A line below contains "[Instagram] (450, 2429)", and a later one contains "Acceptă cookies (510, 2550)". Repeat both, with every line between them, exactly.

Data supplied:
╔══

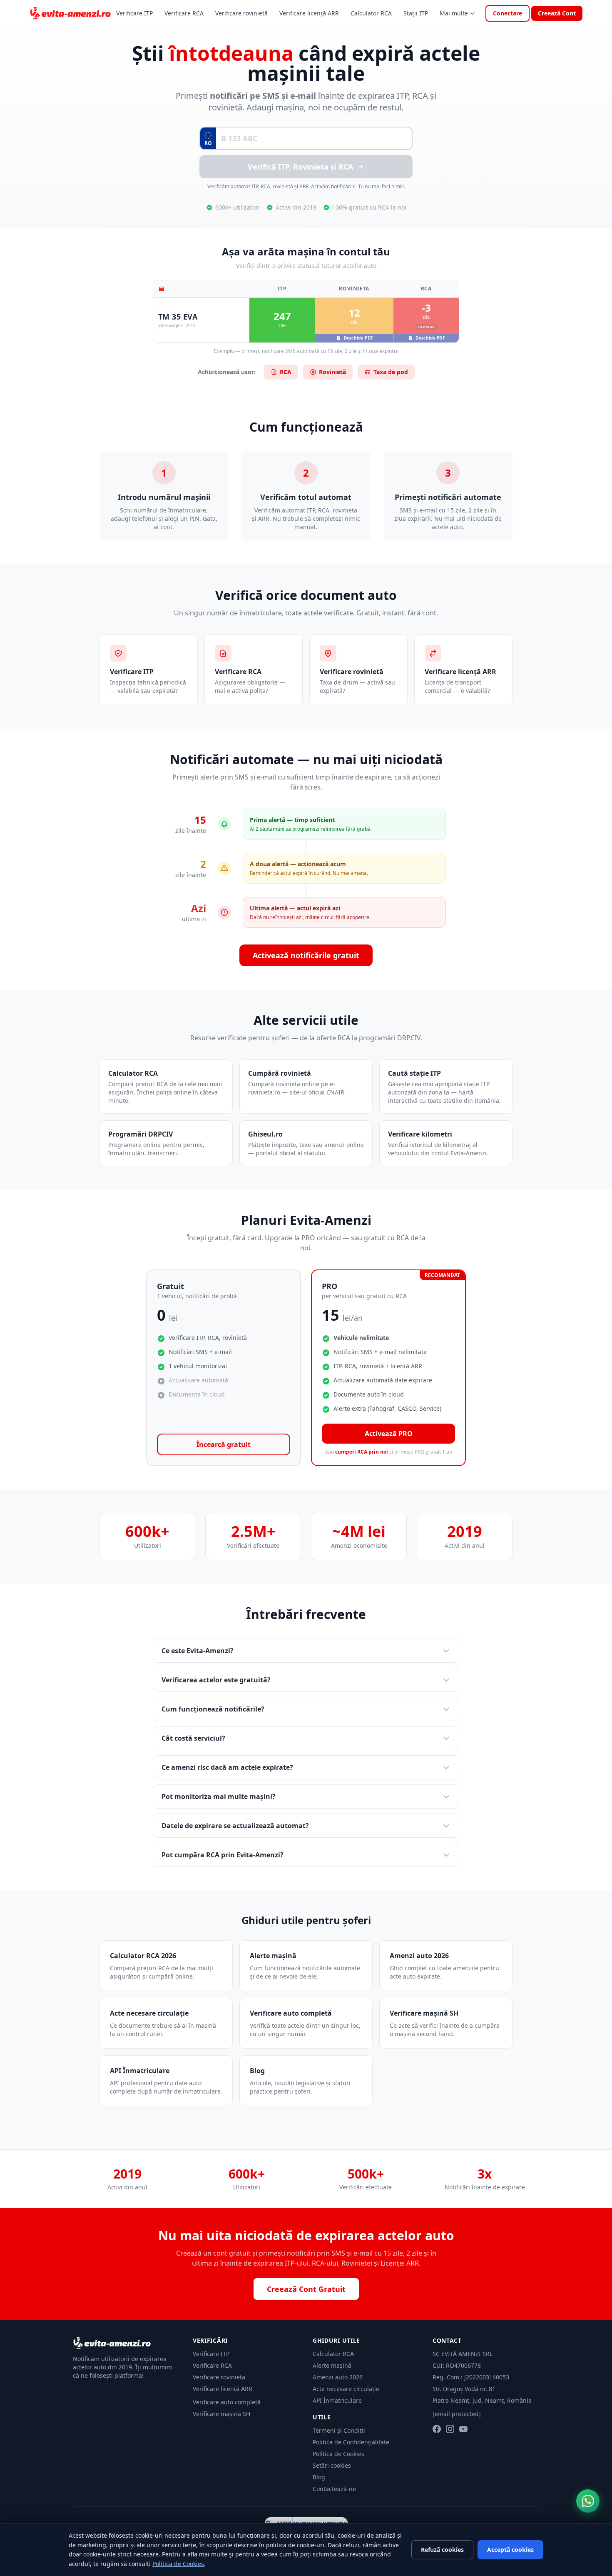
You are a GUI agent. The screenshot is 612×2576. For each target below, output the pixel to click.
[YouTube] (463, 2429)
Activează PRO (389, 1433)
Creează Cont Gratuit (306, 2289)
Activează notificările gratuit (306, 955)
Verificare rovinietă (241, 13)
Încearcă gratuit (224, 1444)
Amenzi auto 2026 (338, 2377)
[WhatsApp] (588, 2501)
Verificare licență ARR (309, 13)
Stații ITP (415, 13)
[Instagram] (450, 2429)
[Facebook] (437, 2429)
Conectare (507, 13)
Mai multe (454, 13)
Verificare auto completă (227, 2402)
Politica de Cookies (338, 2454)
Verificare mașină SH (221, 2414)
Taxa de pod (390, 372)
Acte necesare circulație (346, 2389)
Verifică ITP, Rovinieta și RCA (300, 167)
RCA (285, 372)
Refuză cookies (442, 2550)
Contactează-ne (334, 2489)
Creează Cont (557, 13)
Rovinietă (332, 372)
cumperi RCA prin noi (361, 1451)
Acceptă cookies (510, 2550)
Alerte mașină (332, 2365)
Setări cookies (332, 2465)
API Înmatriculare (337, 2400)
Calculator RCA (371, 13)
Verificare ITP (134, 13)
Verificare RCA (184, 13)
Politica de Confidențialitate (351, 2442)
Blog (319, 2477)
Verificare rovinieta (219, 2377)
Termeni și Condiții (339, 2430)
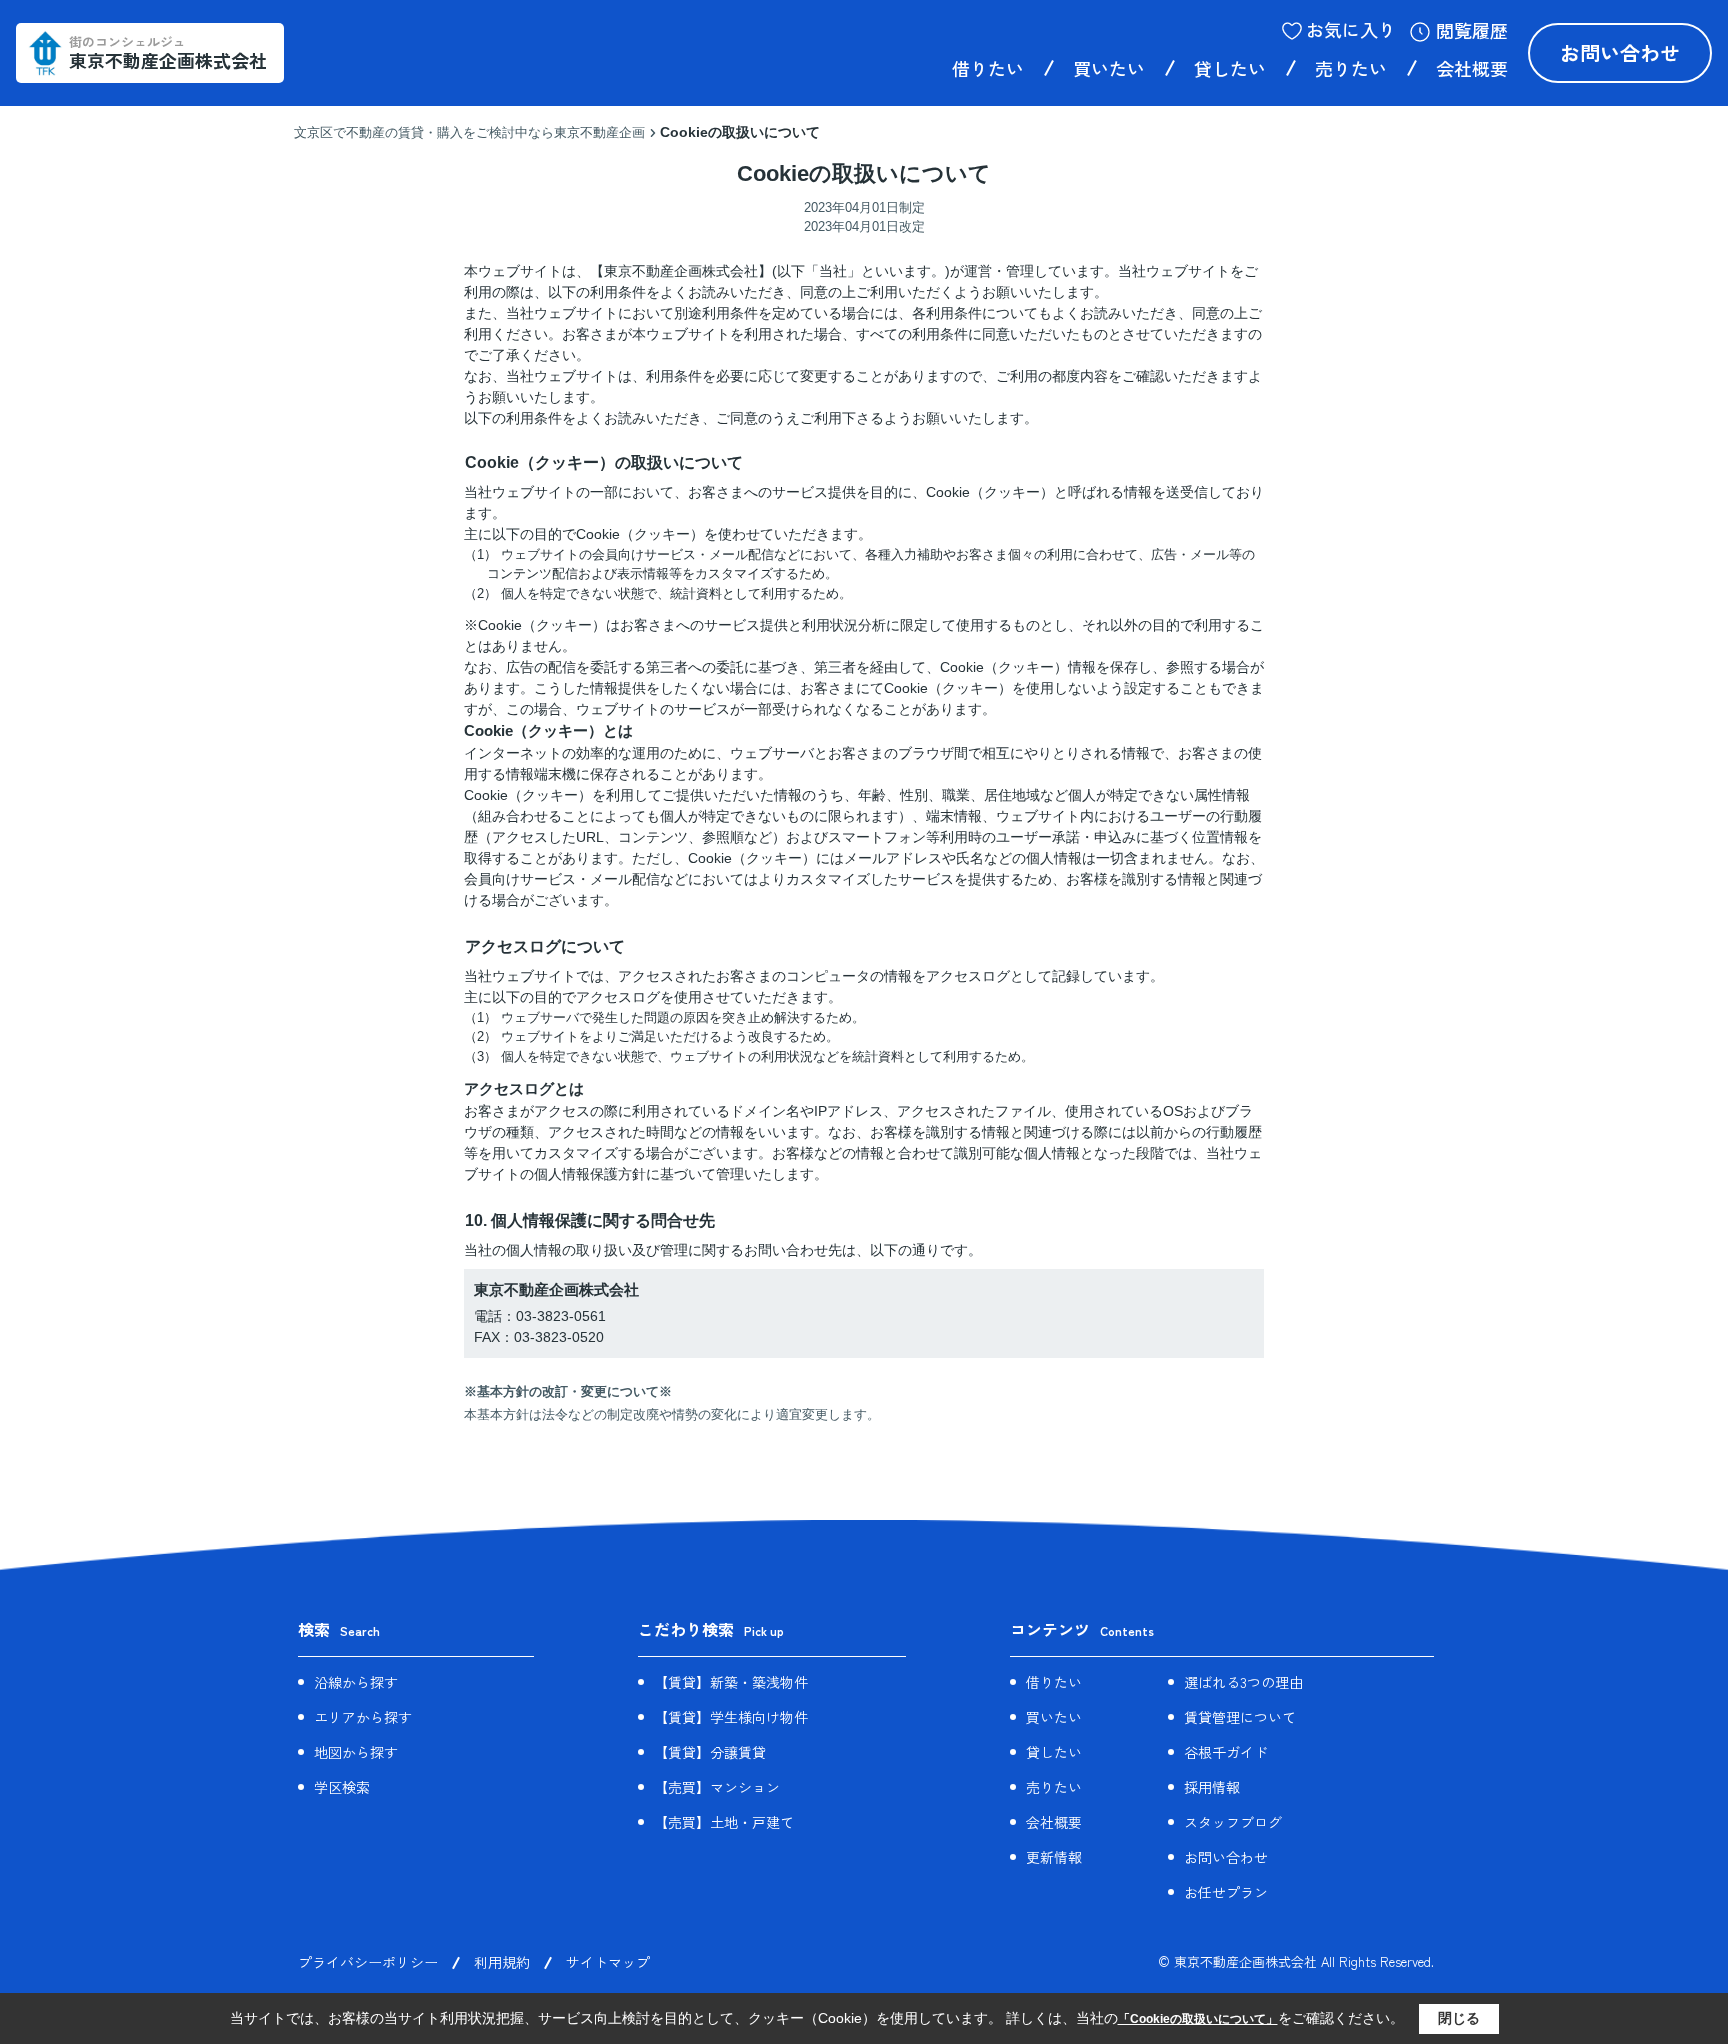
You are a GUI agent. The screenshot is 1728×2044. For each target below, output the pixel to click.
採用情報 (1212, 1787)
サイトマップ (608, 1962)
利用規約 (502, 1962)
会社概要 (1472, 68)
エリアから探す (363, 1717)
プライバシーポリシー (368, 1962)
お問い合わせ (1620, 52)
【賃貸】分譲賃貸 (710, 1752)
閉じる (1459, 2018)
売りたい (1351, 68)
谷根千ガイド (1226, 1752)
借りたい (988, 68)
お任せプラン (1226, 1892)
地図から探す (356, 1752)
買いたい (1109, 68)
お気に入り (1351, 29)
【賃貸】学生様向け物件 (731, 1717)
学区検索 (342, 1787)
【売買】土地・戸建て (724, 1822)
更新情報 (1054, 1857)
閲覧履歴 (1472, 30)
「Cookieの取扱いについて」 (1198, 2019)
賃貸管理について (1240, 1717)
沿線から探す (356, 1682)
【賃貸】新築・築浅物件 (731, 1682)
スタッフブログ (1233, 1822)
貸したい (1230, 68)
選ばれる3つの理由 (1243, 1682)
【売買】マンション (717, 1787)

╚══

Finished exercise:
[Instagram] (450, 2429)
[Facebook] (437, 2429)
Conectare (507, 13)
Mai multe (454, 13)
Verificare auto completă (227, 2402)
Politica de Cookies (338, 2454)
Verificare mașină SH (221, 2414)
Taxa de pod (390, 372)
Acte necesare circulație (346, 2389)
Verifică ITP, Rovinieta și RCA (300, 167)
RCA (285, 372)
Refuză cookies (442, 2550)
Contactează-ne (334, 2489)
Creează Cont (557, 13)
Rovinietă (332, 372)
cumperi RCA prin noi (361, 1451)
Acceptă cookies (510, 2550)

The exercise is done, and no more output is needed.